The second point that is central to the book is that there are many steps that can be taken to shore up institutions against democratic backsliding. Again, we do not think there is a single magic bullet that will work in all contexts. No reform is necessary and sufficient in and of itself to provide effectual insulation for democracy. Judgment must be exercised about what is possible, and most likely to be effective, against specific backsliding threats.
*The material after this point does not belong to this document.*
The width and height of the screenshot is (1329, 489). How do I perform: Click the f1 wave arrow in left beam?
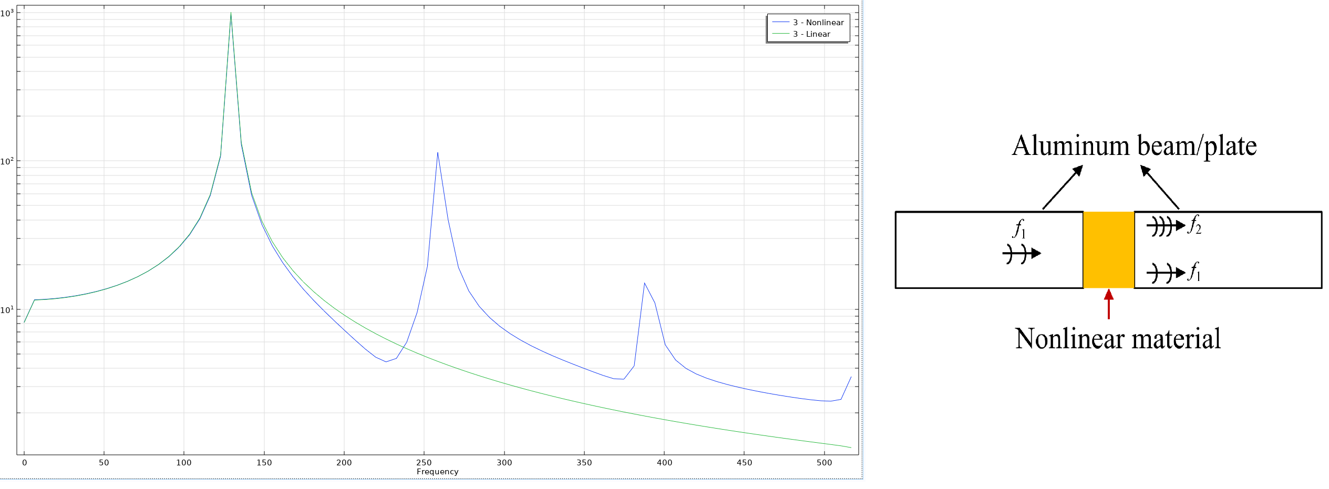coord(1021,254)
Not all of these steps are intuitive. Here is one example, which we select because it draws on the work of a symposium participant: David Fontana has argued that one way to create a richer and more competitive environment for democracy is to create rights for the political opposition in a legislative chamber. Following David’s lead, we think that new constitutions should provide that the opposition can chair certain committees in the legislature, or perhaps have a certain number of cabinet posts, as a way to encourage political moderation. Giving minority legislators a power to demand information from the government would be an especially useful check in presidential systems that are susceptible to one-party rule. Super-majority rules for appointments to the highest court, as is found in Germany and as recently abolished in the United States (through the elimination of the filibuster), also encourage the selection of moderate candidates to the judiciary, and may decouple courts from concurrent partisan configurations. We also think there is merit in formalizing the position of leader of the opposition, as a way of recognizing the constitutional value of a loyal opposition in service of democracy.
How might this work in the United States? Consider the following possibility, which h is quite partial but also can be quickly implemented: If Democrats win control of one of the two Houses, one of the first things they should do is give more power to Republicans. That is, they should amend the chamber’s rules (as they are able to under the Constitution’s rules of procedure clause) to permit the minority chairs of legislative committees to demand information from the executive branch. Of course, such a power can be undone when a new majority is in power. But the gesture of bipartisan faith in the democratic value in disclosure is important (and perhaps costly to unwind) in itself: It is a way of showing that loyalty to party should not be prioritized over loyalty to the Constitution’s democratic system as a going concern.
Another idea for a party that controlled the Senate and Presidency would be to pack the judiciary with moderates appointed with supermajoritarian support in the Senate as a way of restoring bipartisanship after a period of great strain in respect to judicial appointments. The fact is that the federal judiciary is woefully understaffed, and adding a significant number of judges, agreed to by a supermajority and the ranking minority member of the judiciary committee, would encourage moderation in appointments, while also addressing a genuine need for enhanced judicial capacity. We recognize that the politics for this reform are far from present in our current polarized environment, but the mid-term goal of restoring centrism and decoupling judicial selection from partisanship is crucial.
Of course, these are just a couple of the ideas pursued in How to Save a Constitutional Democracy: We hope, and expect, the symposium to cover and to challenge, others as part of a collective scholarly investigation into how democracy is best preserved. The key point is that constitutions and institutional design do matter, both to prevent and slow erosion at home and around the world.